| Problem requirements |
Character for character, write out the data below.

| Items from a data source |
###

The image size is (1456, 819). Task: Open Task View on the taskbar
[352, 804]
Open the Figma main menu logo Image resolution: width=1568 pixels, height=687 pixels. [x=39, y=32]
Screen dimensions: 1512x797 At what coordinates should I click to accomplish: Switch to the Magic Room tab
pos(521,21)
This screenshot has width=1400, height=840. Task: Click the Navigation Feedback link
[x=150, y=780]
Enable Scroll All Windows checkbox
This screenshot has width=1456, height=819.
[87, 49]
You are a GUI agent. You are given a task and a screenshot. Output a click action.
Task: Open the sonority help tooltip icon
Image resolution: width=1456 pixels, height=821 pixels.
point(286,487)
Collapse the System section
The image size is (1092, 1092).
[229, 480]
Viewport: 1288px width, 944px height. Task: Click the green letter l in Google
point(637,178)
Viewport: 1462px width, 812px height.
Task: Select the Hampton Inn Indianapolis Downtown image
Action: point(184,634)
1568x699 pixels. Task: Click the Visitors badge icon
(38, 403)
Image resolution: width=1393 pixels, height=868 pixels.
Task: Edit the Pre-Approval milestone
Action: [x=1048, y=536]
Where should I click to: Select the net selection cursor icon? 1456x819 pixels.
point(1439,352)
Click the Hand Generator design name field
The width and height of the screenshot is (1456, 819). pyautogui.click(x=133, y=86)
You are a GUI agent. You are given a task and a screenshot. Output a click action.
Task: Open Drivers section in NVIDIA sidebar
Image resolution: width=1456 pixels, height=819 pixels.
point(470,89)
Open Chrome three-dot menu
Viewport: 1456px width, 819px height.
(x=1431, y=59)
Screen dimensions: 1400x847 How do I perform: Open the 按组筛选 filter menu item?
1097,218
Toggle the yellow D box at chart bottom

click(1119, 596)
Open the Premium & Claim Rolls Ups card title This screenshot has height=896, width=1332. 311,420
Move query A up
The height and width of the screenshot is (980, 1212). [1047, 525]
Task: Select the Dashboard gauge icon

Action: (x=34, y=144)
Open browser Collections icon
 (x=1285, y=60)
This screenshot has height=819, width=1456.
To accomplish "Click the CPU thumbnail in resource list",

###

| Solution |
The image size is (1456, 819). Task: Open Task View on the taskbar
[352, 804]
Open the Figma main menu logo Image resolution: width=1568 pixels, height=687 pixels. [x=39, y=32]
Screen dimensions: 1512x797 At what coordinates should I click to accomplish: Switch to the Magic Room tab
pos(521,21)
This screenshot has width=1400, height=840. Task: Click the Navigation Feedback link
[x=150, y=780]
Enable Scroll All Windows checkbox
This screenshot has width=1456, height=819.
[87, 49]
You are a GUI agent. You are given a task and a screenshot. Output a click action.
Task: Open the sonority help tooltip icon
Image resolution: width=1456 pixels, height=821 pixels.
point(286,487)
Collapse the System section
The image size is (1092, 1092).
[229, 480]
Viewport: 1288px width, 944px height. Task: Click the green letter l in Google
point(637,178)
Viewport: 1462px width, 812px height.
Task: Select the Hampton Inn Indianapolis Downtown image
Action: point(184,634)
1568x699 pixels. Task: Click the Visitors badge icon
(38, 403)
Image resolution: width=1393 pixels, height=868 pixels.
Task: Edit the Pre-Approval milestone
Action: [x=1048, y=536]
Where should I click to: Select the net selection cursor icon? 1456x819 pixels.
point(1439,352)
Click the Hand Generator design name field
The width and height of the screenshot is (1456, 819). pyautogui.click(x=133, y=86)
You are a GUI agent. You are given a task and a screenshot. Output a click action.
Task: Open Drivers section in NVIDIA sidebar
Image resolution: width=1456 pixels, height=819 pixels.
point(470,89)
Open Chrome three-dot menu
Viewport: 1456px width, 819px height.
(x=1431, y=59)
Screen dimensions: 1400x847 How do I perform: Open the 按组筛选 filter menu item?
1097,218
Toggle the yellow D box at chart bottom

click(1119, 596)
Open the Premium & Claim Rolls Ups card title This screenshot has height=896, width=1332. 311,420
Move query A up
The height and width of the screenshot is (980, 1212). [1047, 525]
Task: Select the Dashboard gauge icon

Action: (x=34, y=144)
Open browser Collections icon
 (x=1285, y=60)
This screenshot has height=819, width=1456.
To accomplish "Click the CPU thumbnail in resource list",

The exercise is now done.